Saved data entries:
_ _ _ _

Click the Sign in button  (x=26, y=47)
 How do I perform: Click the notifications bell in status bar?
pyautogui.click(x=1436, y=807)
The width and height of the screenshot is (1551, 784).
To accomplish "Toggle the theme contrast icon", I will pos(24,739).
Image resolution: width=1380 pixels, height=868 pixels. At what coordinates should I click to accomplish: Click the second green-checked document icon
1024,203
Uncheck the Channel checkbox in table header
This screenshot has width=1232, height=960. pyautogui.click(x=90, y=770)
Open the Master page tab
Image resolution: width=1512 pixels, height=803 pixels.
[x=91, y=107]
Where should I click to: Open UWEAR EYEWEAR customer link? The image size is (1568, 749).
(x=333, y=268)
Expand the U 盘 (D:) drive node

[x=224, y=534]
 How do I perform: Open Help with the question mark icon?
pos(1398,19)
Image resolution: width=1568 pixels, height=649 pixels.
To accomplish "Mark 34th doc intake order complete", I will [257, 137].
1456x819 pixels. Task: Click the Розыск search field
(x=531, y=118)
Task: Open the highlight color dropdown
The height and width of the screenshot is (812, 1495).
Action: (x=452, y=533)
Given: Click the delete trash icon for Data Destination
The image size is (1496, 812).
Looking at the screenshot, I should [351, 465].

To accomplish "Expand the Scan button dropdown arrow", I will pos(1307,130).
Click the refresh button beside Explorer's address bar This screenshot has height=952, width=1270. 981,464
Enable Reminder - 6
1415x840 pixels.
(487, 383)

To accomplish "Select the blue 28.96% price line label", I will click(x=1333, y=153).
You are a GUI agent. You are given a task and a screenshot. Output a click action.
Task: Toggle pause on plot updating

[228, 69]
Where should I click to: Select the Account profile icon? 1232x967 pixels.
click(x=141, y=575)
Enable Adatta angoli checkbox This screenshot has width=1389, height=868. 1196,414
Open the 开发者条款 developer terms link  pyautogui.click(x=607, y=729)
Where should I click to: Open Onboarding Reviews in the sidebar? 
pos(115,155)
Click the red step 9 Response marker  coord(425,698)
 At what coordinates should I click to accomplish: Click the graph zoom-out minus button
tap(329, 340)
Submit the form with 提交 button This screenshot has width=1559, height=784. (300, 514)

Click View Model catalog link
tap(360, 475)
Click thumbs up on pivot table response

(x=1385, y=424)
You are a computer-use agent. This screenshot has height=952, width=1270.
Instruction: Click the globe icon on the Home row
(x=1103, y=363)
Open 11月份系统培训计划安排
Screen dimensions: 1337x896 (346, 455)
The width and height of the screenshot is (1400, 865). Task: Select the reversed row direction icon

_ _ _ _

Exercise goal:
Among the entries above, the line containing "Image resolution: width=1568", the line containing "Given: Click the", and all lines between them are to be restated word for word; nothing else belongs in the reply.

Task result:
Image resolution: width=1568 pixels, height=649 pixels.
To accomplish "Mark 34th doc intake order complete", I will [257, 137].
1456x819 pixels. Task: Click the Розыск search field
(x=531, y=118)
Task: Open the highlight color dropdown
The height and width of the screenshot is (812, 1495).
Action: (x=452, y=533)
Given: Click the delete trash icon for Data Destination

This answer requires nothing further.